KONTAN.CO.ID - JAKARTA. Kelompok Kerja (Pokja) revisi Undang-Undang (UU) 37/2004 tentang Kepailitan dan Penundaan Kewajiban Pembayaran Utang (PKPU) memasukkan 17 poin perubahan. Poin-poin itu masuk dalam naskah akademik untuk segera dibahas antara DPR dan pemerintah.

Anggota tim Pokja Revisi UU Kepailitan dan PKPU Imran Nating menjelaskan, sebanyak 17 poin tersebut masih akan difinalisasi sehingga bisa berubah, baik bertambah ataupun dihapus. Namun yang pasti, naskah akademik RUU Kepailitan dan PKPU ini ditargetkan rampung pada Oktober mendatang.

Sebanyak 17 poin perubahan itu, antara lain, adanya minimum pengajuan PKPU dan pailit sebesar Rp 500 juta. Sebelumnya, aturan ini tidak ada. Juga ada poin perlunya mekanisme tes insolvensi atau ujicoba keuangan sebagai tolok ukur kemampuan debitur membayar utang.

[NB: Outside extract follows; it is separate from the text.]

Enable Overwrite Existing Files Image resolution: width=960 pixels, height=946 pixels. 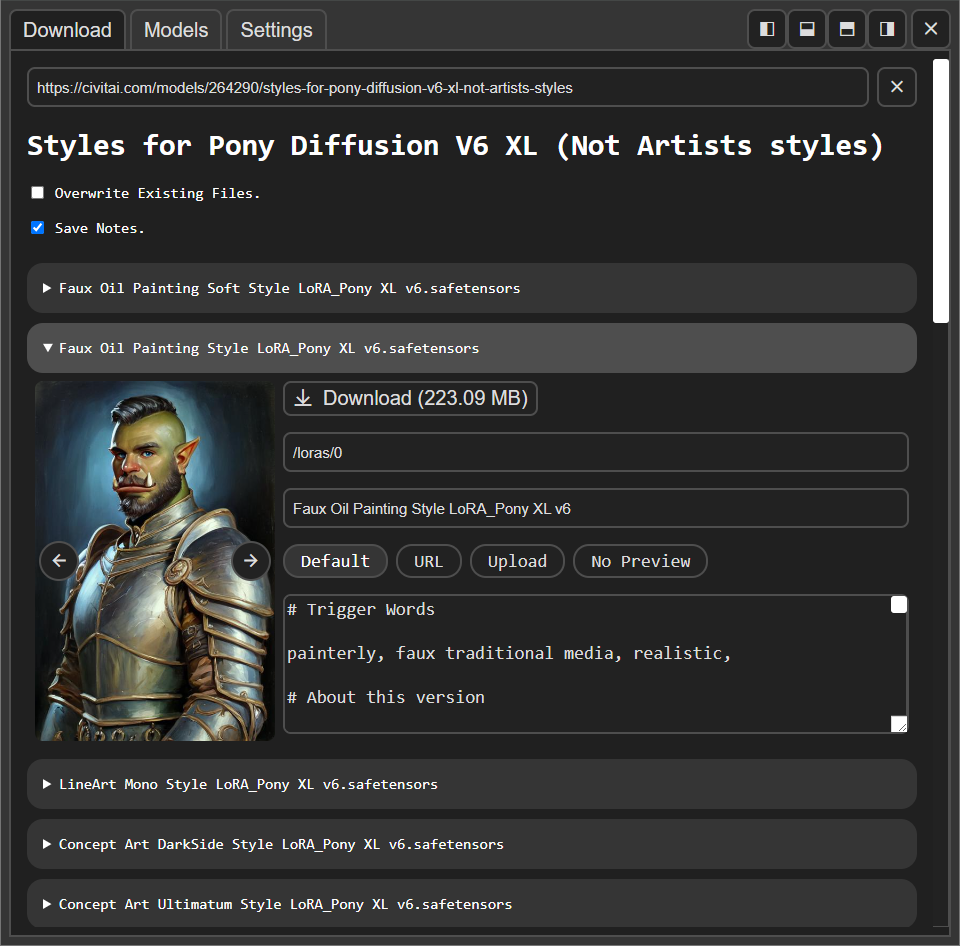coord(37,192)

Menurut Imran, mekanisme ini menjadi salah satu yang menuai kontroversi. Sebab, tes insolvensi diusulkan untuk dilakukan sebelum adanya ketukan palu hakim yang menyatakan debitur pailit. Pasalnya, untuk mengetahui kemampuan debitur, kreditur pemohon perlu mengetahui laporan keuangan debitur.

Imran mengaku pesimis poin ini bisa dijalankan di Indonesia. "Tes insolvensi ini sulit, karena hanya perusahaan tercatat di bursa saham yang bisa diakses laporan keuangannya," jelas Imran kepada KONTAN, Minggu (5/8). Dengan alasan itulah, saat ini ada ada usulan untuk menghapus poin ini dari naskah akademik.

Pakar hukum kepailitan Ricardo Simanjuntak menilai, munculnya poin tes insolvensi dalam naskah akademik ini berpotensi melanggar hukum acara perdata.

"Barangsiapa yang mendalilkan, maka dia harus membuktikan. Bagaimana bisa pemohon pailit membuktikan termohon pailit bahwa dia tak mampu membayar utangnya bila tak bisa mengakses laporan keuangan termohon," kata Ricardo kepada KONTAN.